If that was ever true, it's wishful thinking today. It's increasingly clear that cyber-criminals don't look at the size of the company when launching their attacks. Data is data, and even the smallest organisation has valuable data the criminals can steal and sell. The days of "I'm too small for them to find me" are long gone. In many cases, the small business may just be a stepping stone in a chain of attacks, with the criminals targeting the smaller and weaker networks as part of a comprehensive campaign against larger partners.
Both the volume and sophistication of attacks are growing, making it difficult for SMBs to keep up their defences. In honour of “National SMB Week” over in the US, the Certificate Authority Security Council has detailed a few simple steps SMBs can follow to secure their online presence. With these tips, business owners can make sure their site visitors can safely visit, search, enter personal information, and complete a transaction.
Passwords are essential
The first suggestion is to “create unbreakable passwords” for accounts related to your online presence, such as the domain registrar, hosting account, SSL provider, social media, and PayPal, among others, said Rick Andrews, technical director of Symantec, on the behalf of CASC. While there is a lot of discussion about the need for better authentication schemes, passwords are still the main way to protect online accounts, making strong passwords essential.
Criminals can easily set up computers to cycle through random combinations to brute-force attacks. If the password is weak, this process takes very little time. We recommend using a password manager to randomly generate strong passwords and to store them securely. If the service offers two-factor authentication, you should really take advantage of the extra layer of protection.
Scan your sites
Websites can be infected with malware, just like your PC. Regularly scan your site for vulnerabilities and malware. Attackers can take advantage of vulnerabilities to infect the site with malware or inject malicious code to redirect visitors somewhere else. Infected sites may load slowly, display unwanted advertisements, and infect user computers with malware. Look for a site scanner – something like StopTheHacker – that will monitor your site for problems and alert you when necessary.
Update and patch
Is your web server regularly being updated and patched? It's not just the server, though – your website also needs to be regularly patched. If you used a popular content management system (CMS) such as WordPress or e-commerce platform such as Zen Cart, then you need to make sure you are updating the software regularly. Attackers frequently target plugins in WordPress, so installing patches regularly is a must. Check with your hosting provider or site maintainer to find out if all the software is being updated on a regular basis.

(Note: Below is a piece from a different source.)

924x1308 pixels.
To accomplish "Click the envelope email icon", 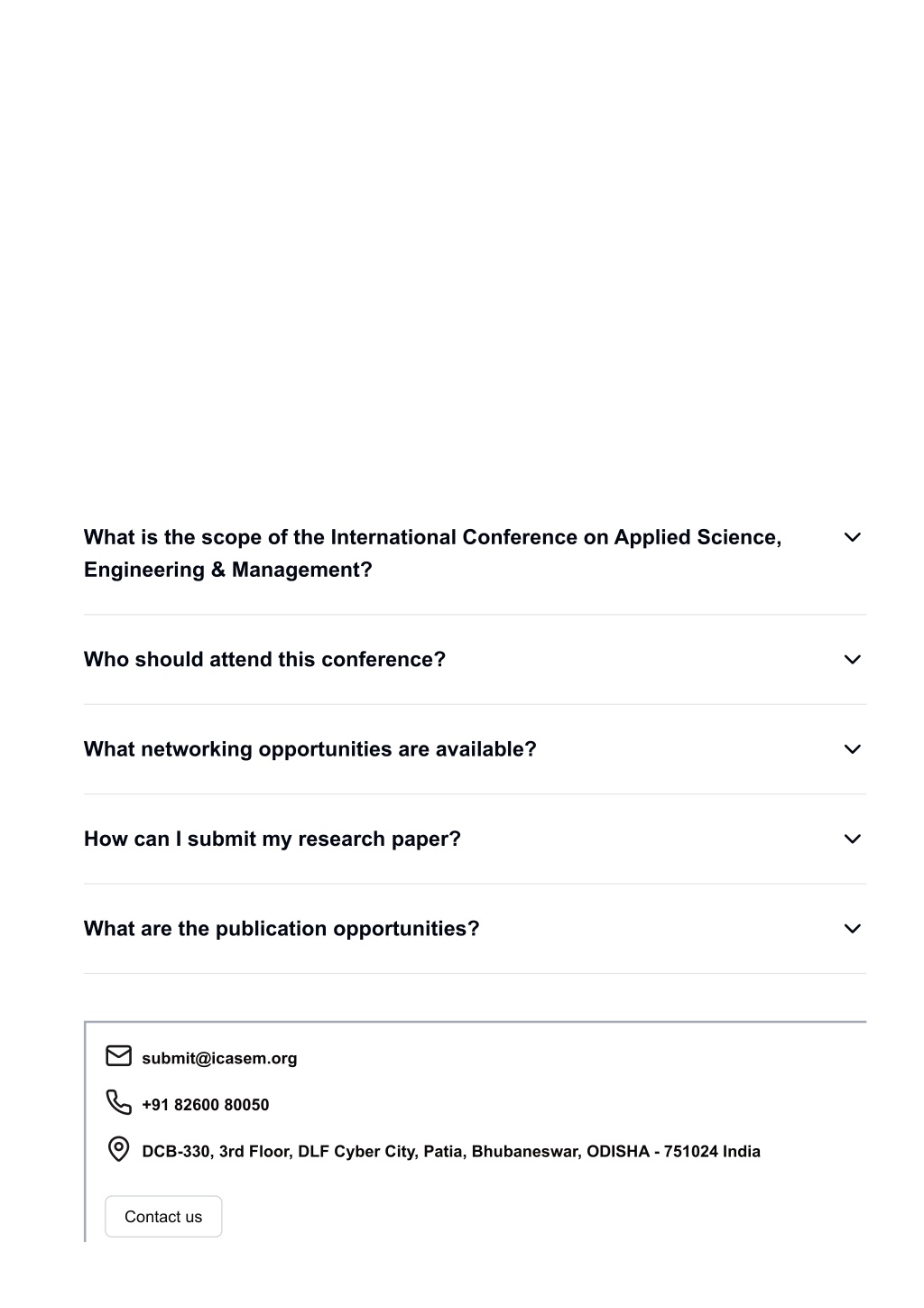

"Updates must be installed on your website, just like installing the latest Windows Updates on your PC," Andrews said.
Consumers need to trust that you are a legitimate business, and SSL certificates help verify your identity. No site should attempt to collect personal information or e-commerce without a trustworthy SSL certificate to assure users their information is safe.
Don't lose control
No matter who you hire to work on your site, the business should always retain control of the domain name, SSL certificate, and actual website. It's all too common for business owners to hire someone to build their website, and when that person leaves, there goes the only person with access to the SSL, domain name, and hosting account. It's harder to add people to the account or transfer ownership when the original account holder is not around. If building and maintaining the website is outsourced to a third party, make sure someone within the organisation is also on the accounts to retain control. If the employee leaving is the one who had access to the accounts, be sure to add a new person to the account beforehand. This way you’ll still be able to manage your certificate, domain name, and hosting account.